Man wins lawsuit over nutty cheesecake reaction
A ruling by a Saskatoon judge has set a new precedent that puts an onus on restaurants to keep patrons with food allergies safe.
An American who visited Saskatchewan in 2006 won a lawsuit last month against a waitress and former owners of a small-town Travelodge Hotel for serving him cheesecake containing nuts after he told the server he was allergic.
“I think it’s good history; I think it’s good case law, and I think was a win for all (allergic) people,” says Brian Martin, the 39-year-old Fargo, N.D., man who suffered a lifethreatening anaphylactic reaction in Melfort, 175 kilometres northeast of Saskatoon.
“If what we did can save one person, I would be happy with that,” an emotional Martin said from Fargo on Wednesday.
In September 2006, Martin was in Melfort on a goose-hunting trip with five friends. Saskatoon Queen’s Bench Justice Grant Currie found when he and two friends stopped for lunch at the hotel restaurant, Martin twice asked a waitress if the caramel apple cheesecake contained nuts, and told her he was allergic to nuts.

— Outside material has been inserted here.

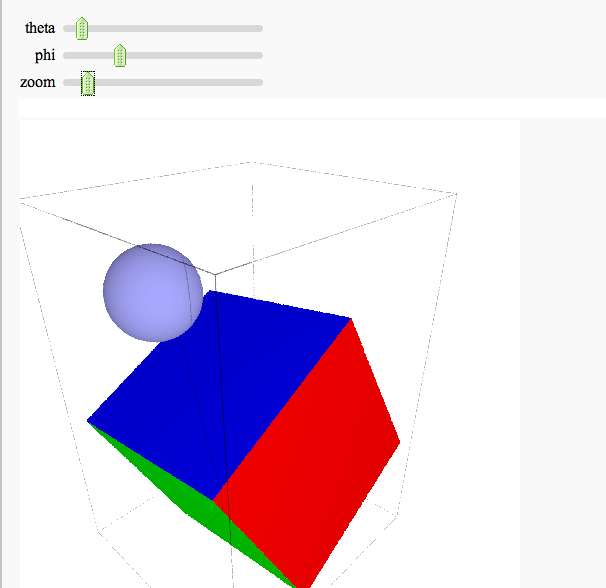This screenshot has height=588, width=606.
Task: Click the cube's top corner where blue meets red
Action: [x=351, y=319]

Waitress Georgina Geddes told him there were no nuts in the cheesecake. However, she didn’t read the ingredients list on the box.
After one bite, he could tell the cake contained nuts, and headed for the nearest hospital. He didn’t use his potentially life-saving adrenalin-containing needle because he heard the hospital was a two-minute drive from the hotel.
He spent four hours in the emergency room struggling to breathe, with a rash and burning sensation over his entire body, and even lost consciousness at one point.
“During this experience, (Martin) thought that he was going to die and, indeed, when he asked the doctor about dying, the doctor was unable to assure him that he would survive,” Currie wrote in his June 27 decision. Martin began to recover after several hours, when his body finally responded to medication.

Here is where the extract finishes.